An Embryonic Histone-Binding Protein?

Anne Burkholder, Irene Schauer and W.B. Wood

We have identified an embryonic nuclear antigen that has several 
similarities to the Xenopus histone-binding protein N1 (see 
Kleinschmidt and Seiter, EMBO 7:1605,1988).  The antigen was 
identified in a screen of C.  elegans expression libraries with sera 
from rabbits immunized with homogenates of early embryos.  Plaques of 
positive clones were used to affinity purify cognate antibodies from 
the sera, which were then assayed for staining of fixed embryos by 
indirect immunofluorescence microscopy (Burkholder and Wood, C.  

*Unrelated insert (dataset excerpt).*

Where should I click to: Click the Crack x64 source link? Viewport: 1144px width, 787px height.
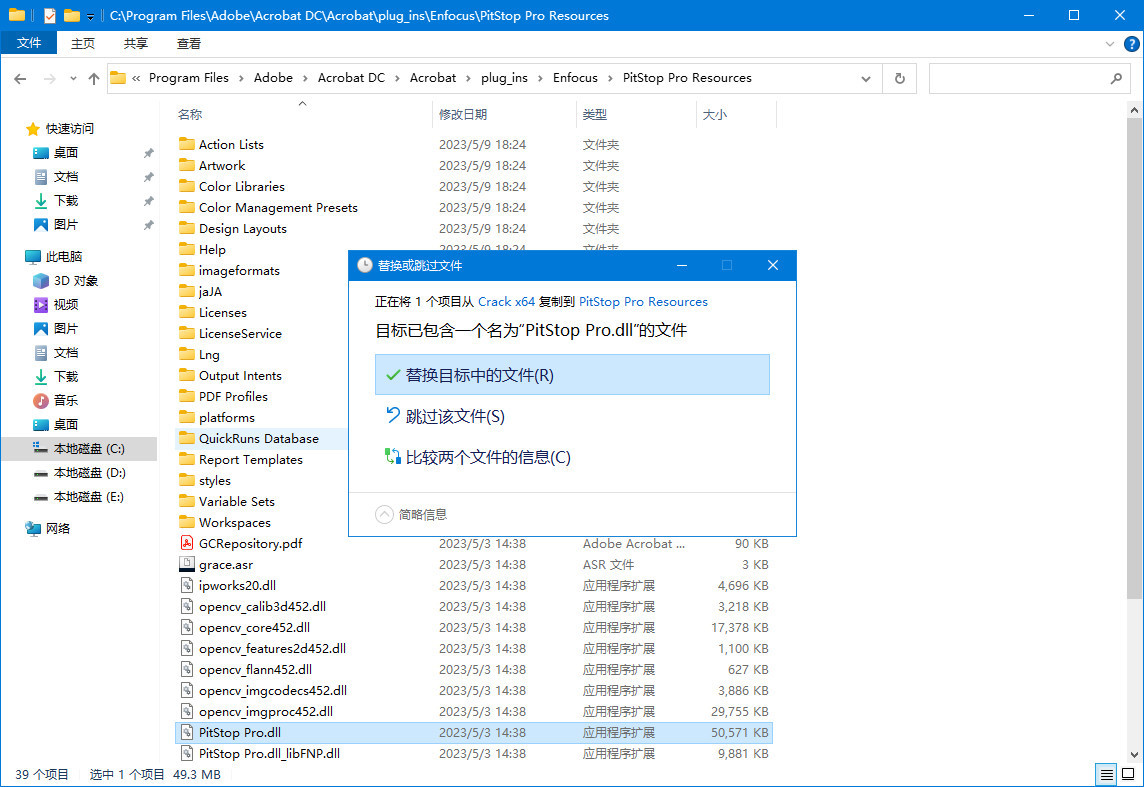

elegans meeting abstr.  1989).  We obtained an antibody preparation 
that recognizes a diffuse nuclear antigen, present in oocytes 
beginning at pachytene and in all nuclei of early embryos, but 
becoming more restricted later in development.  In larvae, the 
staining is less intense and only in subsets of nuclei that correlate 
with the positions of proliferating cells, and in adults only maturing 
oocytes contain the antigen.  In mitotic cells the antigen is diffuse 
throughout the cytoplasm, and then appears to reassemble into the 
nucleus neither associated with chromatin or the nuclear envelope.  We 
have studied the cloned gene encoding this nuclear antigen, which is 
named D1.  The gene encodes a 2kb messenger RNA which is relatively 
abundant in early embryos, apparently resulting from the accumulation 
of maternally supplied transcripts.  Late embryos and L1's have very 
low levels of message.  The message encodes a 583 a.a.  protein with a 
predicted MW of 63kd, although the antibody detects a protein of 1 
00kd on an immunoblot of embryonic proteins.  This discrepancy is 
likely due to the highly charged nature of the protein, which has 25% 
acidic residues including one region where 13/18 residues are 
negatively charged.  A highly basic region near the C-terminus (
including the sequence TKKRKS) may function as the nuclear 
localization signal.  In a search of the Genbank protein database the 
most homologous protein was the Xenopus N1 protein, although sequence 
identity between the two proteins is only 20% over 572 residues.  This 
level of homology alone is not very convincing, but combined with the 
similar size, arrangement of highly charged regions, cellular location 
and developmental expression of the two proteins, we are exploring the 
possibility that the C.  elegans D1 protein has a histone-binding 
function similar to the Xenopus N1 protein.  Maternal stores of 
histones H3 and H4 are found in a complex with N1 protein, which is 
thought to promote chromatin formation during the rapid cleavage 
cycles of Xenopus embryos.  The D1 gene maps to YAC Y11G11 on V (A.  
Coulson and J.  Sulston, pers.  comm.), which places it on LGV between 
myo-3 and rrs-1 on the genetic map.  In that interval the only obvious 
candidate for a mutation in the D1 gene is the maternal-effect lethal 
mutation par-1; however, par-1 probably maps to the right of D1 
according to physical mapping data (A.  Telfer, pers.  comm.).